I'm encountering an issue when trying to load a saved model state dictionary into my TransformerDecoderModel. The error I receive is:
RuntimeError: Error(s) in loading state_dict for TransformerDecoderModel:
size mismatch for embed.weight: copying a param with shape torch.Size([10000, 128]) from checkpoint, the shape in current model is torch.Size([6313, 128]).
size mismatch for fc.weight: copying a param with shape torch.Size([10000, 128]) from checkpoint, the shape in current model is torch.Size([6313, 128]).

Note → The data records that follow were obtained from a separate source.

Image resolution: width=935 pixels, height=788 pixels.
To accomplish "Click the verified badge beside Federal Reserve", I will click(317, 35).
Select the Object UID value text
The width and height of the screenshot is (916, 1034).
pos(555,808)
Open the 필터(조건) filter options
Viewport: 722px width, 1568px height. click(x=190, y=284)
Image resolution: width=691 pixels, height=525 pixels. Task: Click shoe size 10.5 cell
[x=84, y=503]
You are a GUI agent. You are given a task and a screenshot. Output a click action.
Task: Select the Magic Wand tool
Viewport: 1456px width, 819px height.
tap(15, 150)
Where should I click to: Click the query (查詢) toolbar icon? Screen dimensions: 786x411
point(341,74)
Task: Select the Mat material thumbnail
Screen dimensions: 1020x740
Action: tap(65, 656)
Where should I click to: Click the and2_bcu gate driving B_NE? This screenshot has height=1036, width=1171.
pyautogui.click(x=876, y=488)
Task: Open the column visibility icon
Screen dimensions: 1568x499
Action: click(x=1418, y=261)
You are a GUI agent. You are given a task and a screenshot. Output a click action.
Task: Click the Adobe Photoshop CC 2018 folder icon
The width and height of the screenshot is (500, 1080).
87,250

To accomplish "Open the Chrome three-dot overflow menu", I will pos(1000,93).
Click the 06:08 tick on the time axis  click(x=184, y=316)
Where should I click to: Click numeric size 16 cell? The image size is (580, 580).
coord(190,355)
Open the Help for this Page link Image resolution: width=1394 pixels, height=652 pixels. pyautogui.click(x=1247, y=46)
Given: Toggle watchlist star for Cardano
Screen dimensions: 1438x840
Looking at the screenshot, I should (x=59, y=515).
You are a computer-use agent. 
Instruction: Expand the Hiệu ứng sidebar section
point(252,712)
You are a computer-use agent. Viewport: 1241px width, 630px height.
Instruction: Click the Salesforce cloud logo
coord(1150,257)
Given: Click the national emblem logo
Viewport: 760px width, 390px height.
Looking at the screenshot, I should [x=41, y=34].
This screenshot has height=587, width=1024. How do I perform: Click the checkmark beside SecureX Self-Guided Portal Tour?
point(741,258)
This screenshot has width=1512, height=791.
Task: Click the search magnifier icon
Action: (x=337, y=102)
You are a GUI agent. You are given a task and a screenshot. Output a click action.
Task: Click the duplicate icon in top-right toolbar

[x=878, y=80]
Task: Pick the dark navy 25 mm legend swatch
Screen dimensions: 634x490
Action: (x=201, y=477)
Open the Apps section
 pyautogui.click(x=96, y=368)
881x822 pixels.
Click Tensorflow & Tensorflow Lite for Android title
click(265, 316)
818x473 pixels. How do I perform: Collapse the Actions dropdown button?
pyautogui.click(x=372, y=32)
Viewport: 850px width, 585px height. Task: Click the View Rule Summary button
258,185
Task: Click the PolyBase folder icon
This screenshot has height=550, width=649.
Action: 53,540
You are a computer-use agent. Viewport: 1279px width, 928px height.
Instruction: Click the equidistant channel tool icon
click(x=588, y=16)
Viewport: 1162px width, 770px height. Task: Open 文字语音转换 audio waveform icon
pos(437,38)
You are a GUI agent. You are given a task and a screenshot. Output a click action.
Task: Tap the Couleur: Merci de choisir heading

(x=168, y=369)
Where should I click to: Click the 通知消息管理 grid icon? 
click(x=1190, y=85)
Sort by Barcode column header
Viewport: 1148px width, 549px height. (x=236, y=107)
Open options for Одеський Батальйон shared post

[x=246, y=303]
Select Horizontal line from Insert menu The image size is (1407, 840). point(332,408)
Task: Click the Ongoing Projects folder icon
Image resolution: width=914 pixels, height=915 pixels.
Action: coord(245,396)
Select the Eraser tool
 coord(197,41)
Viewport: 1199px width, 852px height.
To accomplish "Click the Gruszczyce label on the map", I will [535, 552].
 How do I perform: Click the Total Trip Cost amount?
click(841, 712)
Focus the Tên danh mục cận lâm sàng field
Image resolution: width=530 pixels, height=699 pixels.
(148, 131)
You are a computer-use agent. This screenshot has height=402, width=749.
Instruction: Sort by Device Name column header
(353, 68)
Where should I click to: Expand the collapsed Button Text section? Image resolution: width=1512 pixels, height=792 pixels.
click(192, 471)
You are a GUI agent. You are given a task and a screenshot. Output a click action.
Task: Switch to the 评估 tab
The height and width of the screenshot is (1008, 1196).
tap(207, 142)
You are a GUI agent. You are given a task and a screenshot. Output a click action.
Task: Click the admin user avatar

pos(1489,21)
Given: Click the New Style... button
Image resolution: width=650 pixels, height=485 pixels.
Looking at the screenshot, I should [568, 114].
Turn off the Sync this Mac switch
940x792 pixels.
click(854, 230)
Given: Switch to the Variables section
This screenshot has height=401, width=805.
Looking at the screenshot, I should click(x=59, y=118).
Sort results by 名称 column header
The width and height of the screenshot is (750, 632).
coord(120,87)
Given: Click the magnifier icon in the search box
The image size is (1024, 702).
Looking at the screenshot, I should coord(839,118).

size mismatch for fc.bias: copying a param with shape torch.Size([10000]) from checkpoint, the shape in current model is torch.Size([6313]).
This happens because there's a discrepancy between the vocab_size used during training and the one defined at the time of loading the model.
Here are the relevant parts of my code:
Training: The model was trained with a vocab_size of 10000. Loading: Upon loading, the model is instantiated with a vocab_size that seems to be different, specifically 6313. The vocabulary size difference is likely due to changes in the tokenizer after training. How can I resolve this issue? Is there a way to ensure the vocab_size remains consistent or adjust the loaded weights to match the new vocab_size?
Any help would be greatly appreciated!
Code Snippet (代码片段):
import torch
import torch.nn as nn
import torch.optim as optim
from torch.utils.data import DataLoader, Dataset
import json
from bpe_tokenizer import BpeTokenizer
import os
class TransformerDecoderModel(nn.Module):
def __init__(self, vocab_size, embed_size, num_heads, hidden_dim, num_layers):
super(TransformerDecoderModel, self).__init__()
self.embed = nn.Embedding(vocab_size, embed_size)
self.positional_encoding = PositionalEncoding(embed_size)
decoder_layer = nn.TransformerDecoderLayer(d_model=embed_size, nhead=num_heads, dim_feedforward=hidden_dim)
self.transformer_decoder = nn.TransformerDecoder(decoder_layer, num_layers=num_layers)
self.fc = nn.Linear(embed_size, vocab_size)
def forward(self, src, tgt):
# Embedding and positional encoding for both src and tgt
src = self.embed(src) * torch.sqrt(torch.tensor(src.size(-1)).float())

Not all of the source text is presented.